*Required work*
Return exactly the line that contains "858x413 pixels." and all lines beneath it in the entries, through the very last one.

=-=-=-=-=

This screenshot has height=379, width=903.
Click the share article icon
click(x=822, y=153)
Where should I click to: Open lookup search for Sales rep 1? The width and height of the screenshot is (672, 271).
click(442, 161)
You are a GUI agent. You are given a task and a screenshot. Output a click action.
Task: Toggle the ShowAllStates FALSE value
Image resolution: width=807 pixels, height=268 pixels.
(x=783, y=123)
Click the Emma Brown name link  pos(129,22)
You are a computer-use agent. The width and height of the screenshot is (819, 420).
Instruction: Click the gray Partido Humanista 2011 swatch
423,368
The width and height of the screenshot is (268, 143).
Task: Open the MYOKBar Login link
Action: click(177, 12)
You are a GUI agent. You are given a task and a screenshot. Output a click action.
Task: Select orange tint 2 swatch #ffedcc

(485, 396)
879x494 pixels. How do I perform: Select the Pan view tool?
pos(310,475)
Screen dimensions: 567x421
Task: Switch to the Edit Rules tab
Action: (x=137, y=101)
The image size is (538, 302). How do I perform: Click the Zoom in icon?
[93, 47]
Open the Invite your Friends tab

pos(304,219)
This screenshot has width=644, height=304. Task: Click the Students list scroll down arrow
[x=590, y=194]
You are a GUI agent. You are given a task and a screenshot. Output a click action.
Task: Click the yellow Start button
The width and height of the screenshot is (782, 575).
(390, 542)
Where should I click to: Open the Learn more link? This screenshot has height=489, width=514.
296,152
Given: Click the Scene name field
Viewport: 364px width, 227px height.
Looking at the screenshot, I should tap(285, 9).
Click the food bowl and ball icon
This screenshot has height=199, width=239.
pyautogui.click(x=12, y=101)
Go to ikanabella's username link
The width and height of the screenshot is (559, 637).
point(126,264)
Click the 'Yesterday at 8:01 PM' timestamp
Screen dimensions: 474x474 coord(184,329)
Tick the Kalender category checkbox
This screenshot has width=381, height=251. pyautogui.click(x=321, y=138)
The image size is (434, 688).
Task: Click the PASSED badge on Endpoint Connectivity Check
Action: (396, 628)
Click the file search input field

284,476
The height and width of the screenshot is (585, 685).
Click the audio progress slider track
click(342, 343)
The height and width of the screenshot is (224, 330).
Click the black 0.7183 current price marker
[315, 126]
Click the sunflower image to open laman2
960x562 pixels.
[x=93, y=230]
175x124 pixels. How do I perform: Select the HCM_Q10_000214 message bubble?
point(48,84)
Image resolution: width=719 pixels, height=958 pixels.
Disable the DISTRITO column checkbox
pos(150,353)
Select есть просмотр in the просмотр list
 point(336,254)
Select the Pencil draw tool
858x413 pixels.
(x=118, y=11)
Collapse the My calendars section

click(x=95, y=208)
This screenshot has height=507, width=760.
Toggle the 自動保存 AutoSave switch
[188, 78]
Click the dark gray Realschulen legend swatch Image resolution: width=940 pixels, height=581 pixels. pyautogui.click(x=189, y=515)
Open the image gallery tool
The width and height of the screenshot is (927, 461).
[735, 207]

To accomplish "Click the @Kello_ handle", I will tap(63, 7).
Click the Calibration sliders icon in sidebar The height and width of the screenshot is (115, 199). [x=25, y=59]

=-=-=-=-=

*Response to this task*
858x413 pixels.
(x=118, y=11)
Collapse the My calendars section

click(x=95, y=208)
This screenshot has height=507, width=760.
Toggle the 自動保存 AutoSave switch
[188, 78]
Click the dark gray Realschulen legend swatch Image resolution: width=940 pixels, height=581 pixels. pyautogui.click(x=189, y=515)
Open the image gallery tool
The width and height of the screenshot is (927, 461).
[735, 207]

To accomplish "Click the @Kello_ handle", I will tap(63, 7).
Click the Calibration sliders icon in sidebar The height and width of the screenshot is (115, 199). [x=25, y=59]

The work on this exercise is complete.